A series of special reports on the state of the water in the Sierras of Córdoba, Argentina. Since I’ve been living here for six months, and am about to experience my first summer here, I’ve heard a lot about last years’ water shortages, and rumors about upcoming ones. These videos (in spanish) provide a good summary on (some of) the causes for this phenomenon.
While there is a good deal of information about the ill-effects of cattle grazing on the Sierras, there is notably absent any discussion of transgenic soy farming, and its related destructive effects, which are currently a far worse threat to the society, water supply and environment in Córdoba and other parts of Argentina.

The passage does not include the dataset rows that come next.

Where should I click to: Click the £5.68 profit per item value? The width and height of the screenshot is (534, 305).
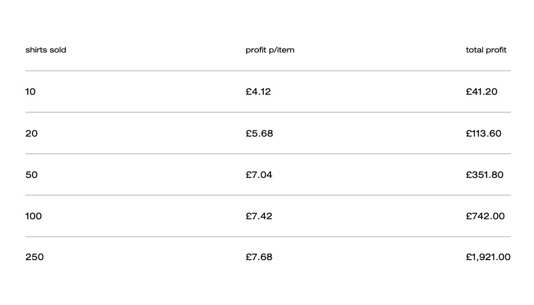(260, 134)
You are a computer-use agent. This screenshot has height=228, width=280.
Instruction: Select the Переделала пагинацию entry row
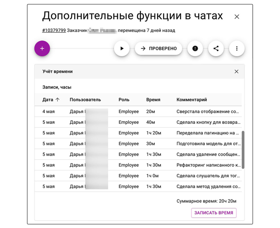(x=137, y=133)
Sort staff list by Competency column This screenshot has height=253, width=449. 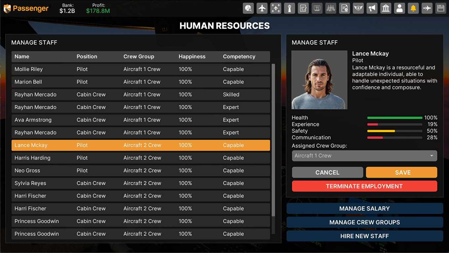(x=239, y=57)
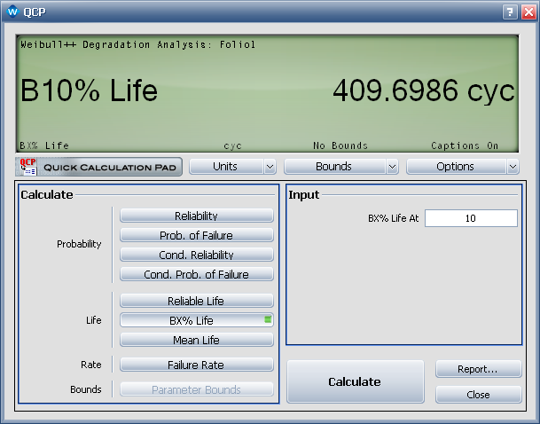Choose Prob. of Failure calculation

(196, 235)
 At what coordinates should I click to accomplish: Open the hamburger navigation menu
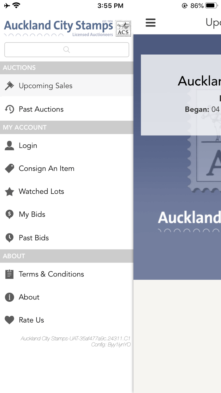tap(151, 23)
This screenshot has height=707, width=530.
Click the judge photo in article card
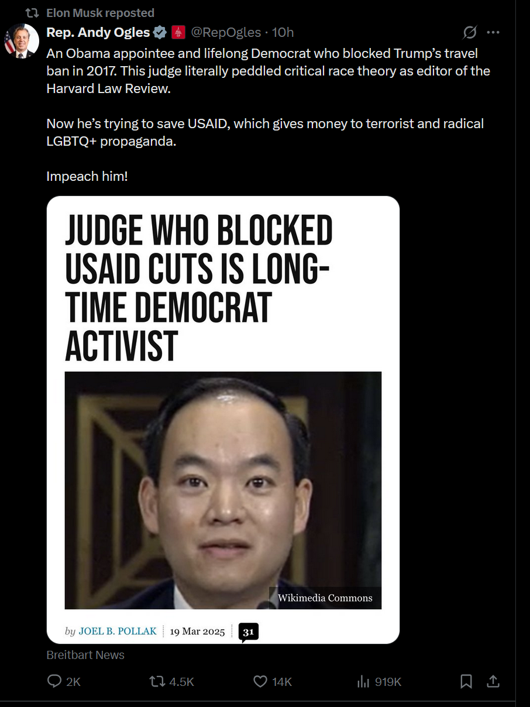223,490
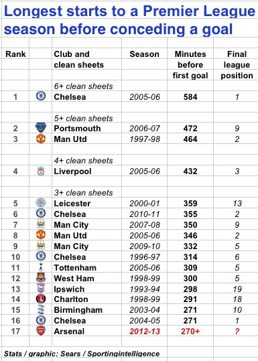Click the Man City crest in rank 7 row

[x=41, y=224]
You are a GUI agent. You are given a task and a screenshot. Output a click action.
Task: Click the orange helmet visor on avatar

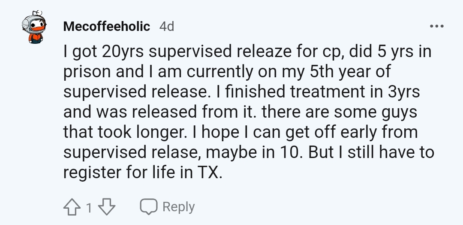pos(38,28)
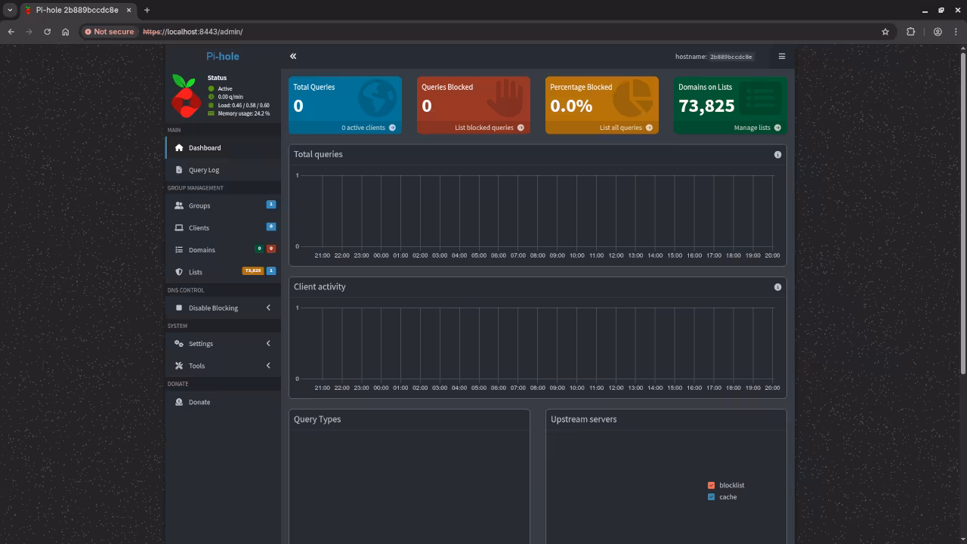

Another thing they don’t mention: there are no water meters in Córdoba. No matter if you’re an apartment-dwelling peon or water-guzzling private golf course, you pay the same for your monthly water bill. As of the time of writing this, the flate-rate monthly water bill is about $45 Argentine pesos, or $10 US dollars. But because there are NO WATER METERS, the biggest consumers (Private, affluent neighborhoods or “Countries”) are not paying for what they’re using. Unsurprisingly, the poorest neighborhoods feel the strain when the inevitable water-shortages occur in the city. Coincidence? Water-tensions are heating up in Córdoba, and the city/regional governments are unambiguously in favor of idiocy.